C’est là une caractéristique fondamentale du chant sacré. Par cette plénitude jamais divisée du temps premier, « le tout prend une grandeur, une noblesse incomparable. C’est là, pour une grande part, le secret de la fermeté, de l’impersonnalité du chant grégorien, de sa sérénité profonde et de son extraordinaire pureté de ligne. On ne saurait trop insister sur ce point. » (Dom Gajard)

Si le répertoire d’orgue est étranger, dans sa composition, à cette indivisibilité du temps premier, il peut cependant, participer à cette fermeté et à cette sérénité profonde du chant grégorien en évitant toute ornementation inutile à la substance de l’œuvre. C’est un moyen facile et efficace d’obtenir de suite une grande pureté de ligne.

Ex 3 : 2e partie du dialogue → début du récitatif sans ornement.

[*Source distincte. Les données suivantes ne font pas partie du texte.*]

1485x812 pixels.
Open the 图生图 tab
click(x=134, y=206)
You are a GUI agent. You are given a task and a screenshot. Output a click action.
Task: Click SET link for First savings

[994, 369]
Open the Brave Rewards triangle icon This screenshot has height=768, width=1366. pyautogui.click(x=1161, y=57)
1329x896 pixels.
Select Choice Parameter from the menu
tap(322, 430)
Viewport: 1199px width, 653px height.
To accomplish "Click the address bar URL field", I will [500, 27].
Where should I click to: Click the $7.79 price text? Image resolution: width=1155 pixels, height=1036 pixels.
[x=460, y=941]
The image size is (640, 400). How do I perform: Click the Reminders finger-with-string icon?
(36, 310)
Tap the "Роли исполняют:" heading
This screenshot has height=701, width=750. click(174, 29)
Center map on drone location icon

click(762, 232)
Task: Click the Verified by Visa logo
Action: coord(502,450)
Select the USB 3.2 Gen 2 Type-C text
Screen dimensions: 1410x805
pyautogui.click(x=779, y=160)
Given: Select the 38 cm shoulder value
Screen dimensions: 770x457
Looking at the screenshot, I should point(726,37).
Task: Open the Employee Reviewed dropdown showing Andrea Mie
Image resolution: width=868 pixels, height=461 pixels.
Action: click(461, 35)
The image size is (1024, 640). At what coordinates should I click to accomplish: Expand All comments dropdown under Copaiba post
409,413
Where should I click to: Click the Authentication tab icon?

L’ornement divise nécessairement la note qui en est affectée, parfois en triples, voire quadrubles croches ; le supprimer redonne unité et plénitude à la note. De plus, l’ornement donne souvent à une œuvre une agitation et un divertissement qui ne conviennent pas au recueillement et à la paix que recherche la musique liturgique.

En musique française baroque, on recommande, selon l’interprétation dite restituée, l’inégalité des croches ; en liturgie, on les fera égales pour se rapprocher, là encore, de l’indivisibilité du temps premier grégorien ; en effet, la division en deux croches est plus douce et moins accentuée que celle en croche pointée – double.

Ex 4 : début du prélude, à comparer avec l’interprétation historique citée en note.

Ces conseils ne doivent pas être appliqués de manière absolue et systématique. Il est certaines pièces qui ne peuvent être jouées sans ornements. Mais c’est alors que se pose la question : Ces pièces sont-elles aptes à revêtir une interprétation liturgique et prendre part aux divins Offices ? Le duo de l’Ave Maris Stella présente cette difficulté ; il semble plus proche d’une danse de cour que d’une variation grégorienne.

Ex 5 : essai d’interprétation liturgique sur le duo, à comparer avec l’interprétation historique.

c. Conclusion

En conclusion de ce premier point, rappelons-nous toujours que le chant grégorien est une musique vocale à l’unisson, donc essentiellement mélodique ; c’est toute la noblesse et la perfection de ce chant que d’éviter tout ce qui porte atteinte à la claire expression de sa mélodie, partie essentielle et comme l’âme de la musique. De plus, la mélodie grégorienne est servie par un rythme qui lui garantit toute son intégrité. Ce rythme se caractérise par une division précise en temps composés, et un temps premier fermement indivisible.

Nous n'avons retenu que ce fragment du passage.